Voler à l'horizon 2024-2027
Si le projet est validé, la capsule verra le jour à l'horizon 2024-2027. On pourra alors la commander avec son smartphone en payant la course en ligne. Elle arrivera à la borne de collecte des passagers la plus proche de chez vous, vous conduira à destination, avant de repartir automatiquement au centre de stockage et de rechargement le plus proche. Si 200 projets à ce jour existent dans le monde, avec des géants comme Airbus, Boeing, RATP... qui misent sur des aéronefs collectifs, Caps est parmi le seul à proposer un monoplace 100% autonome. "Toute la réussite du projet va passer par l'automatisation et un design compact à l'intégration optimale dans l'espace urbain" , assurent les jeunes Normaliens.
Mais avant de s'envoler, reste un défi de taille : rassurer les futurs usagers et leur donner confiance.
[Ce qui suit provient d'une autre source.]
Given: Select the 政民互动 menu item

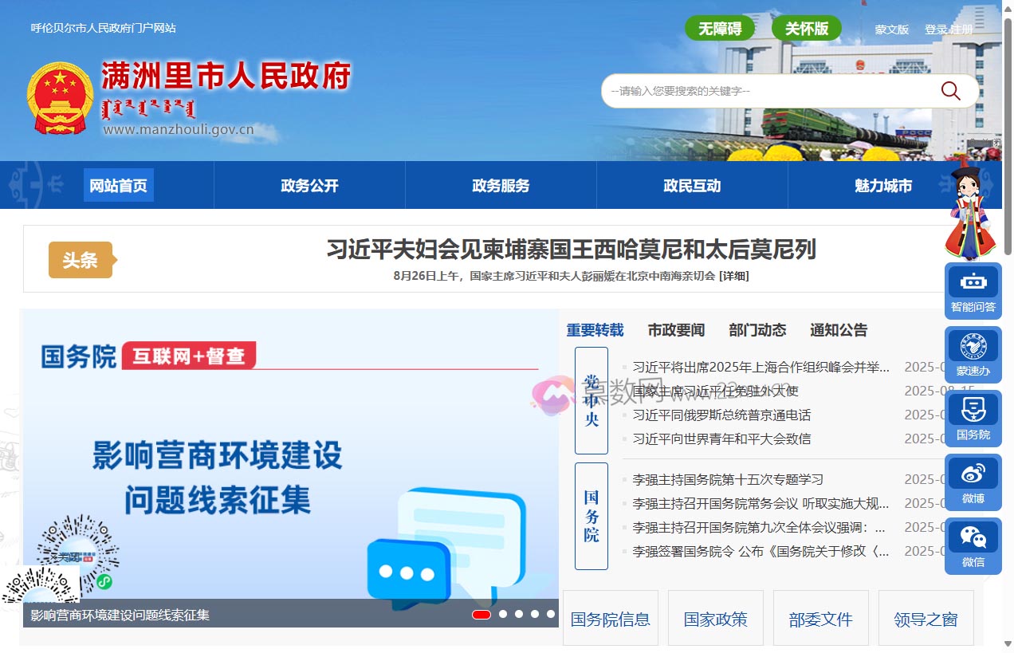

Le moyen ? Ces entrepreneurs de la Tech misent sur le sport. "Souvent, le sport a permis de 'démocratiser' des avancées technologiques majeures. La prouesse technologique et sportive développe la curiosité et la confiance chez les gens. On verra probablement des courses de voitures, taxis et capsules volantes un jour! "
D'ici là, leur projet est véritablement dans l'air du temps. En juin prochain, Cergy Pontoise accueille le premier hub de la mobilité aérienne et autonome d'Ile-de-France avec des tests de vol. Et pour les JO de 2024 à Paris, City Airbus (navette aérienne et autonome, conduite par un pilote) devrait voler au dessus de la capitale avec 7 passagers entre l'aéroport de Roissy et la Gare du Nord. "Cela témoigne d'une dynamique forte" , s'enthousiasme le trio.